La recogida neumática de Vitoria vuelve a enseñar sus costuras. Esta vez no por los buzones de la calle ni por los datos de uso, sino por lo que pasa bajo tierra: varias arquetas del sistema se llenan de agua en Zabalgana y Salburua.
El problema aparece en las arquetas donde están las válvulas que permiten cerrar o separar tramos de la red. Son espacios enterrados, de unos cinco metros de profundidad, que forman parte de la infraestructura que mueve la basura por tuberías. Según la documentación municipal, el agua entra por filtraciones en las paredes y acaba acumulándose dentro.
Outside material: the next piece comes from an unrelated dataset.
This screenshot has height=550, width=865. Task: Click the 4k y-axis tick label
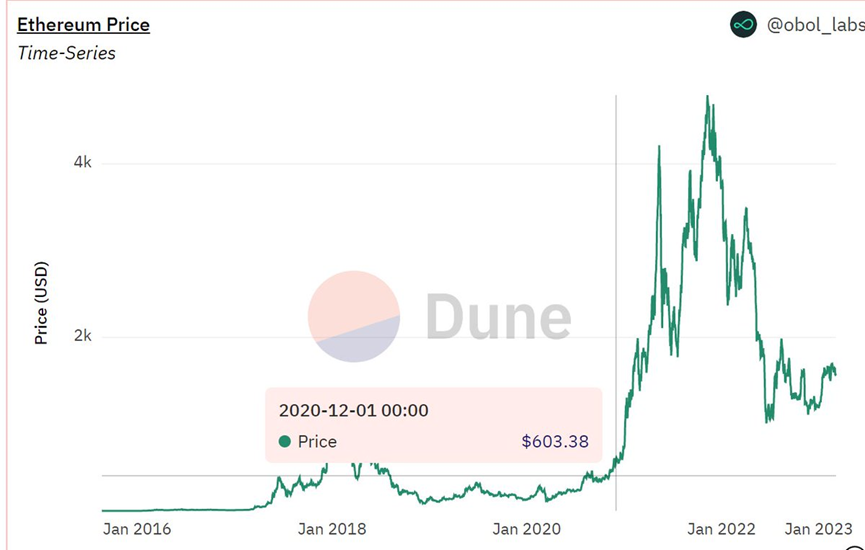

No es un detalle menor. Esas válvulas son necesarias para que la red funcione correctamente. Cuando las arquetas se llenan de agua, el sistema puede verse afectado y el Ayuntamiento plantea ahora instalar bombas de achique para sacarla.
Los puntos señalados están en Zabalgana y Salburua. En la documentación aparecen la avenida Reina Sofía, varios puntos de Naciones Unidas, el entorno del paseo Unicef y Portal de Elorriaga. Algunas arquetas están en rotondas, otras en zonas ajardinadas, bidegorris o calzada.
La actuación prevista no consiste en cambiar el sistema, sino en poner parches técnicos donde el agua ya está dando problemas. Habrá que llevar canalizaciones, dar conexión eléctrica a las bombas y reponer después pavimentos o zonas verdes afectadas por las obras.
La noticia llega con la recogida neumática en pleno debate en Vitoria. En los últimos meses se ha hablado mucho de este modelo, de su coste, de sus limitaciones y de su futuro. El Ayuntamiento ya ha dejado claro que no quiere seguir extendiéndolo, aunque mantendrá las centrales que ya existen en barrios como Zabalgana, Salburua, Ibaiondo, Mariturri o el Casco Medieval.